> **Exercise instructions**: Print the stretch from "In his architecture" through "contracts, or parliamentary expenses." in the land reform text below, word for word.

> **Page text**:
■ ■ ■ ■ ■ ■ ■

As Churchill set out in his campaign leaflet for the 1910 general election, ‘The People’s Land’: “It is quite true that unearned increments in land are not the only form of unearned and undeserved profit which individuals are able to secure; but it is the principal form of unearned increment which is derived from processes which are not merely not beneficial, but which are positively detrimental to the general public.” In 1909, the Liberal Government had already passed legislation to give councils powers to make new housing schemes, and to buy the land for them, at existing use value, thus eliminating any speculative uplift in land price.

These economically sound land reform measures were doomed. In the inevitable compromises to get the Budget passed with the land owning members of the House of Lords, they were abandoned. The war intervened and diverted the Liberal government from its extraordinary programme of social and economic reforms. It was an historic lost opportunity to create a long lasting public policy framework for stable housing and land markets. 

We are still living with the consequences. The present extreme structural inequalities in wealth distribution, caused by the absence of effective fiscal policies relating to property ownership of all kinds, are all there in Churchill’s analysis. Nothing has changed, except the development of extraordinary computing power to commodify any kind of property asset, opening the door to the culture of gambling that has turned development land and property into the world’s speculative commodity of choice.
 
But Churchill forgot, as our 21st century politicians continue to forget, that big political ideas are not just their prerogative. Politicians have to govern with the consent of the people; if they are wise, they govern not just with consent but with the citizens’ direct participation in political action.
In his architecture for social justice, Beveridge envisaged a welfare state of ‘private action for social advance’, that was never understood or adopted by politicians or civil servants. Governments of the left and right have never taken the bold leap of letting go of power to liberate the agency of citizens in tackling the wicked problems of modern political life. Governments have lost, because they have become victims of their own self-belief that they alone have the capacity to make policies or to do things for people. And the people have lost, because they can now see that their politicians don’t have the power to do anything that really matters in the modern world, except to fiddle at the margins with tax rates, public service contracts, or parliamentary expenses.

Brighton and Hove CLT looking at the opportunities for a
citywide citizen housing initiative with the City Council on
its urban fringe sites 
And yet, pressed against the hard face of a housing market that cannot offer what they need, citizens are taking action for themselves and reviving the radicalism that infused the Theatre Royal in 1907, and enabled the Liberal government to be re-elected not once but twice in 1910. To do this, they are turning to Community Land Trusts (CLT). In hot market areas, citizens are looking for homes in which the speculative value of land has been extracted and tamed. They want to live in homes that will also be permanently affordable to people like them in the future, at prices determined by what people actually earn. In cool markets, in cities with more homes than people wanting to live in them, citizens are deciding to stay put and are using CLTs to proclaim and reclaim the value of their communities. In both situations, these are the choices of citizens that the state could never make happen on its own,
and does not even dare offer.

■ ■ ■ ■ ■ ■ ■

> **Record extracts**:
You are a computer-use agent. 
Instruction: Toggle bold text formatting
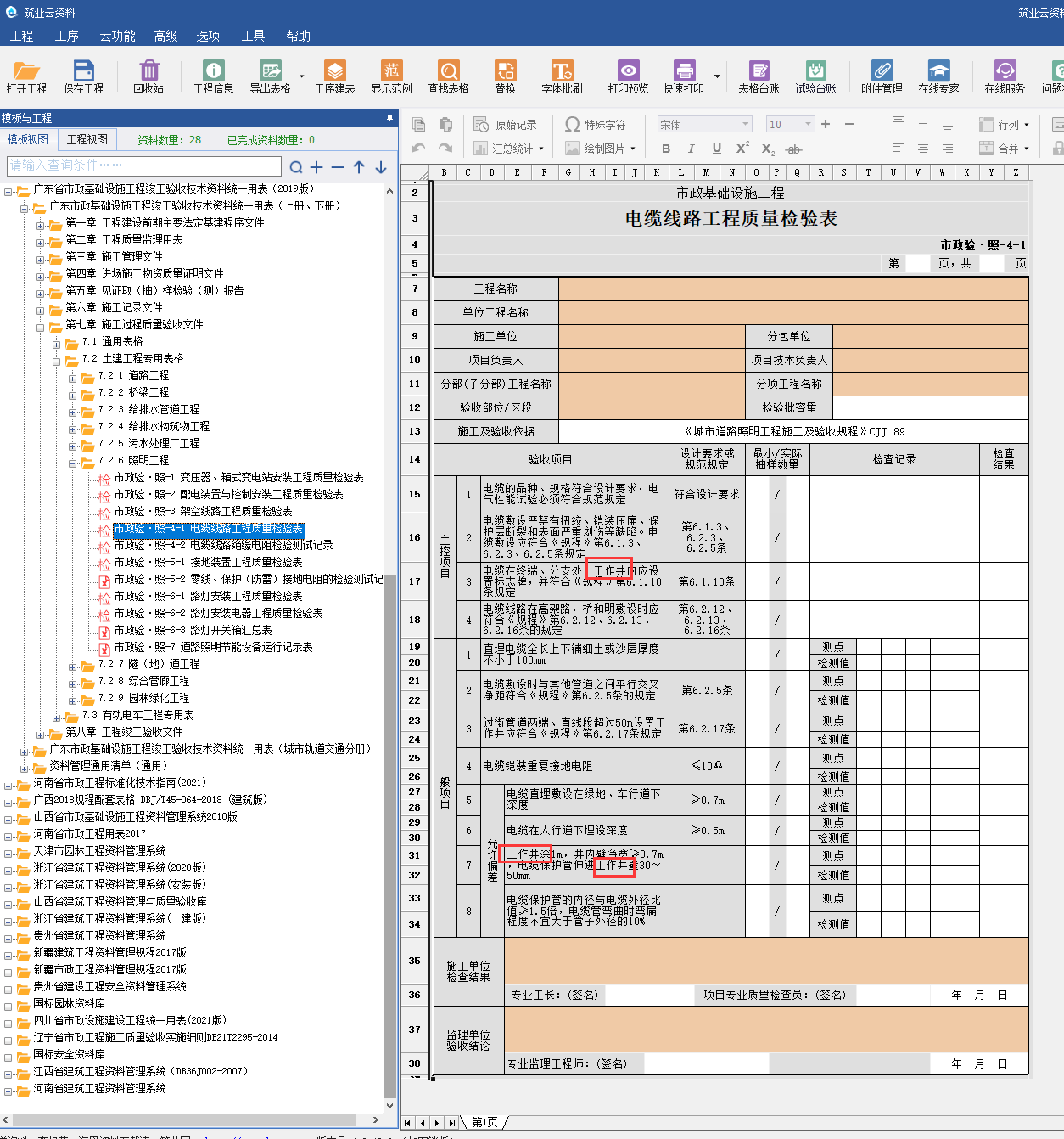click(x=666, y=149)
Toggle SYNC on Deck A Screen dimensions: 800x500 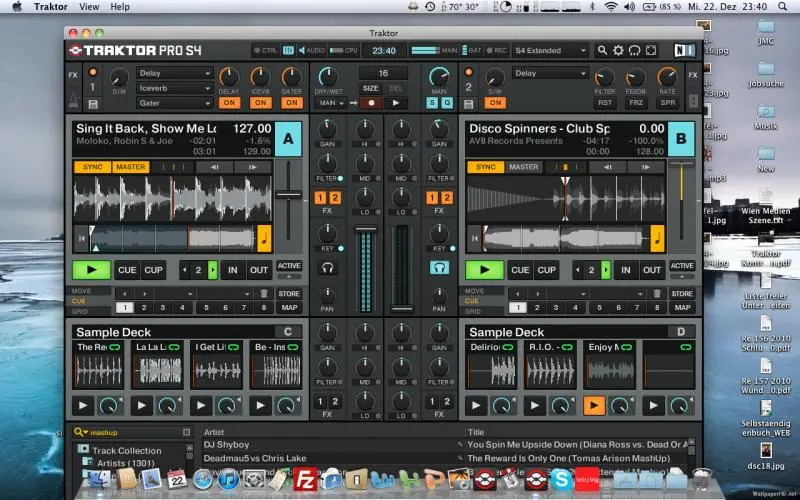click(92, 167)
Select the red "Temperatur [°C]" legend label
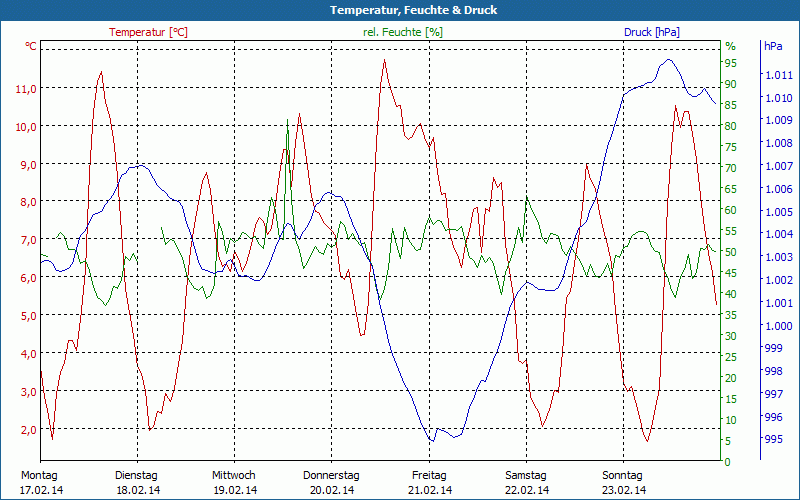 tap(148, 32)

■ ■ ■ ■ ■ ■ ■

> **Response below**:
In his architecture for social justice, Beveridge envisaged a welfare state of ‘private action for social advance’, that was never understood or adopted by politicians or civil servants. Governments of the left and right have never taken the bold leap of letting go of power to liberate the agency of citizens in tackling the wicked problems of modern political life. Governments have lost, because they have become victims of their own self-belief that they alone have the capacity to make policies or to do things for people. And the people have lost, because they can now see that their politicians don’t have the power to do anything that really matters in the modern world, except to fiddle at the margins with tax rates, public service contracts, or parliamentary expenses.